Thomas also went beyond Sanger’s generation, tying abortion advocates in the 1960s and 1970s to eugenic aims and a desire for population control. Again, it’s true that key abortion reformers used population control arguments. The abortion rights movement and the population control movement undoubtedly had many, often complex, ties. John D. Rockefeller III, a Republican, chaired President Richard M. Nixon’s commission on population growth and endorsed the legalization of abortion. Zero Population Growth Inc., a prominent population control group, campaigned for the repeal of all abortion restrictions.

Thomas is also right that some eugenic legal reformers rebranded themselves in this era as population controllers, believing that lowering population growth would improve the “quality” of the population.

But again, he misses the fundamental political reality that drove supporters of legalized abortion to align, at least rhetorically, with the population control movement. Abortion rights had far less support across the political spectrum than did population control. Family planning legislation, often framed as a way of curbing out-of-control growth at home and abroad, attracted bipartisan support from leading politicians in both parties, including a young George H.W. Bush (R-Tex.).

Some abortion rights supporters believed in population control, but many others simply told lawmakers what they wanted to hear. Framing abortion reform as a way to lower illegitimacy rates, cut welfare expenses or stabilize the population seemed more likely to win over legislators than demanding rights for women — especially given overwhelmingly male legislatures.

This is a dark history, but it is not the tidy, simple one that Thomas describes. Many population controllers actually opposed legal abortion or viewed it as irrelevant. They shared the worries of their eugenicist forbears that giving women a choice would not do enough to reduce demographic growth.

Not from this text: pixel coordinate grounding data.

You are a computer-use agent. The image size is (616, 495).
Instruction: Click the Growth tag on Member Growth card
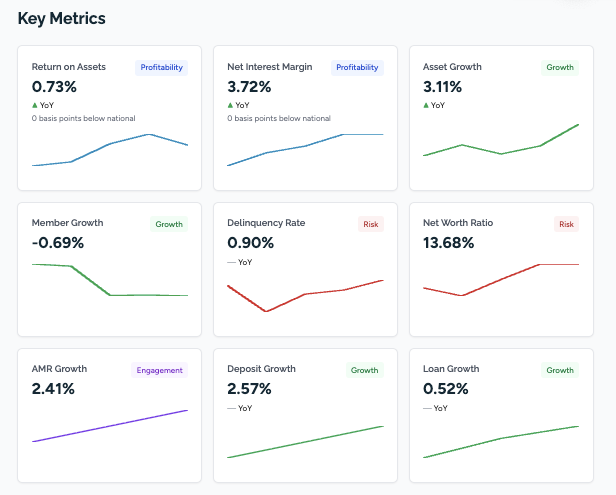169,224
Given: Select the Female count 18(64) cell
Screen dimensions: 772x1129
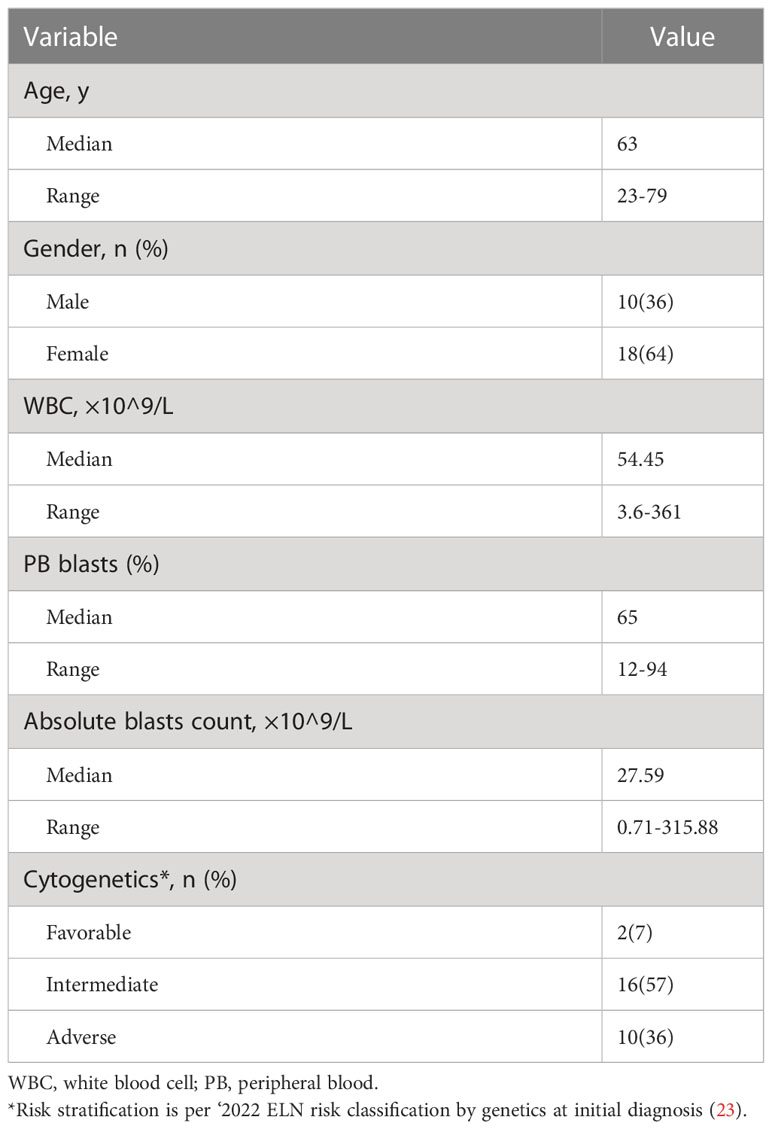Looking at the screenshot, I should [682, 354].
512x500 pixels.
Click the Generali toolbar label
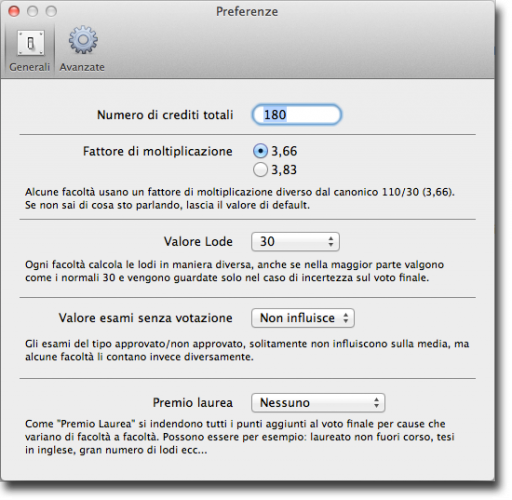pyautogui.click(x=29, y=67)
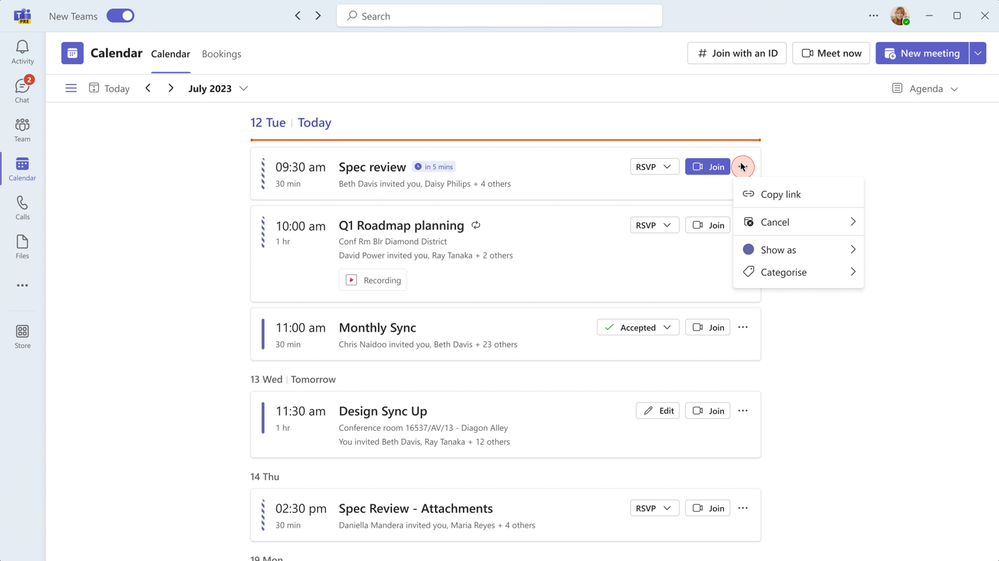Open the Activity feed in sidebar
The height and width of the screenshot is (561, 999).
pos(22,52)
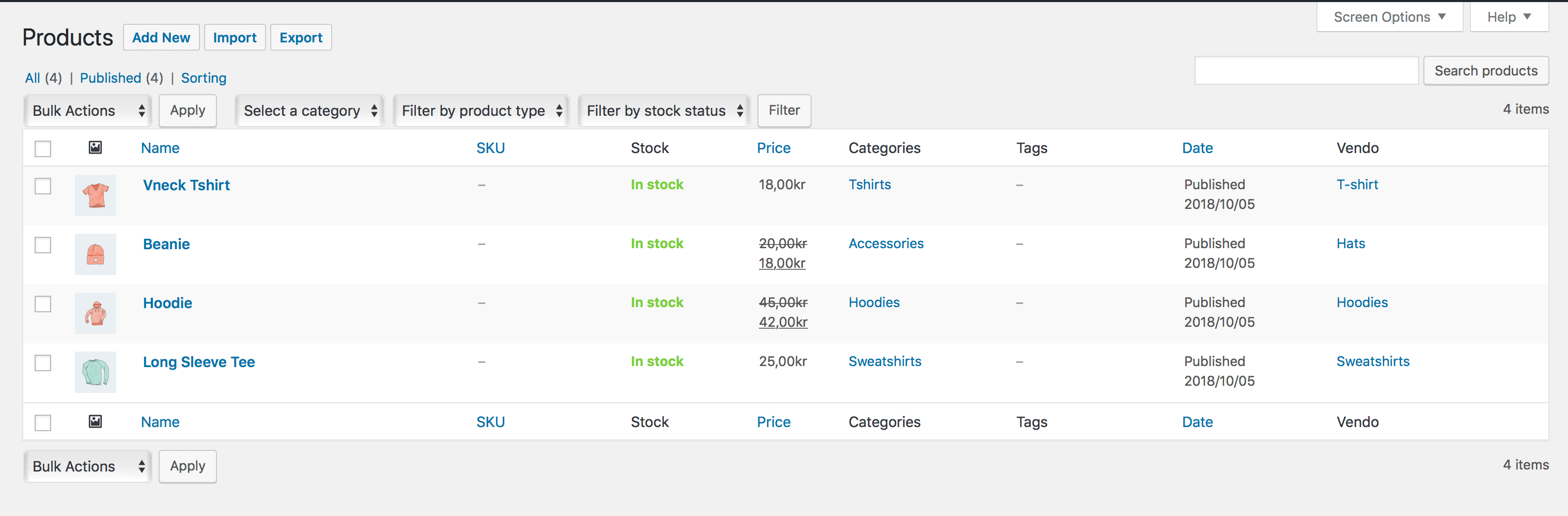1568x516 pixels.
Task: Sort products by Price column header
Action: [773, 148]
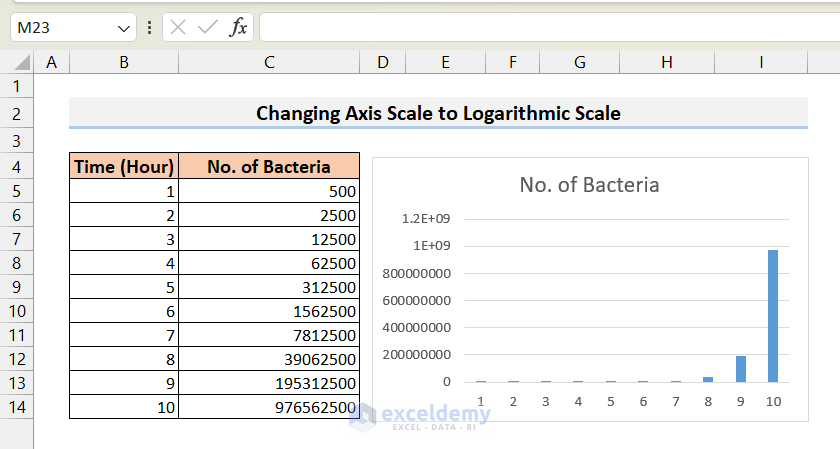Click the 'Time (Hour)' header cell
This screenshot has height=449, width=840.
pos(124,166)
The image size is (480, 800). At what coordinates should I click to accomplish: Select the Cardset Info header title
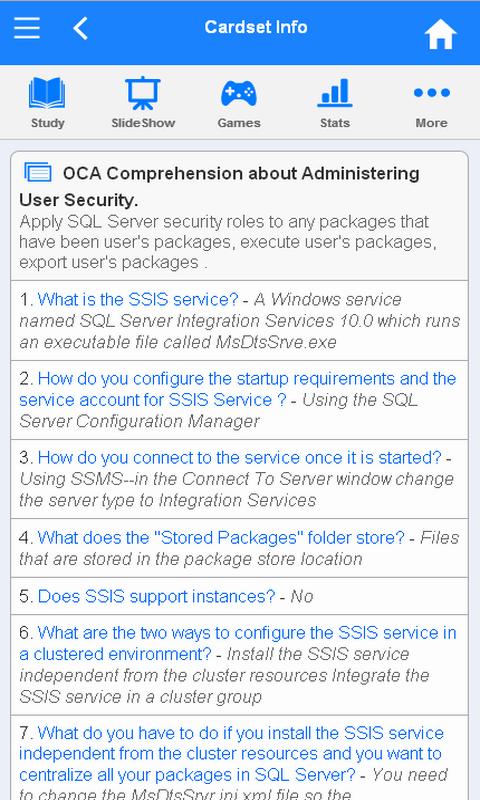[x=256, y=27]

More important, many in the population control movement had no interest in eugenics. Cold warriors hoped that curbing demographic growth would prevent developing countries from turning to communism. Environmentalists believed that population control could conserve scarce environmental resources. And feminists believed that population control could facilitate the liberation of women.

The converse was also true: Unlike the synergy of belief conveyed by Thomas, some abortion rights supporters had no use for population rhetoric, viewing it as unethical and counterproductive, regardless of the political benefits. Contrary to what Thomas suggests, these voices grew louder after Roe, when feminists took on more influential roles in major abortion rights organizations. These groups understood that population arguments could smack of coercion — antithetical to their beliefs about choice and freedom — and alienate people of color both in the United States and in developing countries. And feminists increasingly argued that women had a right to abortion regardless of its policy consequences.

The history referenced by Justice Thomas deserves to be better known. It is distressing to realize how recently the United States embraced eugenic goals. Some states, such as North Carolina and Virginia, applied eugenic sterilization laws well into the 1970s. The story of population controllers is messy, and not always one that either side of the abortion debate should celebrate.

It is also true that the reemergence of eugenics is not a pipe dream. Gene editing technologies, along with widespread testing for chromosomal abnormalities earlier in pregnancy and the spread of assisted reproduction, offer parents more power to shape the kind of offspring they bear. These technologies pose deeply difficult ethical and legal questions with which we have just begun to struggle, especially given that they will be contested in the shadow of the ugly history of eugenics in America.

But oversimplifying our painful past will do nothing to advance the conversation. Thomas suggests that the villains have always been the same. But the eugenicists of the past mocked the idea of either a right to choose or a right to life. Scoring political points is no way to wrestle with their true legacy.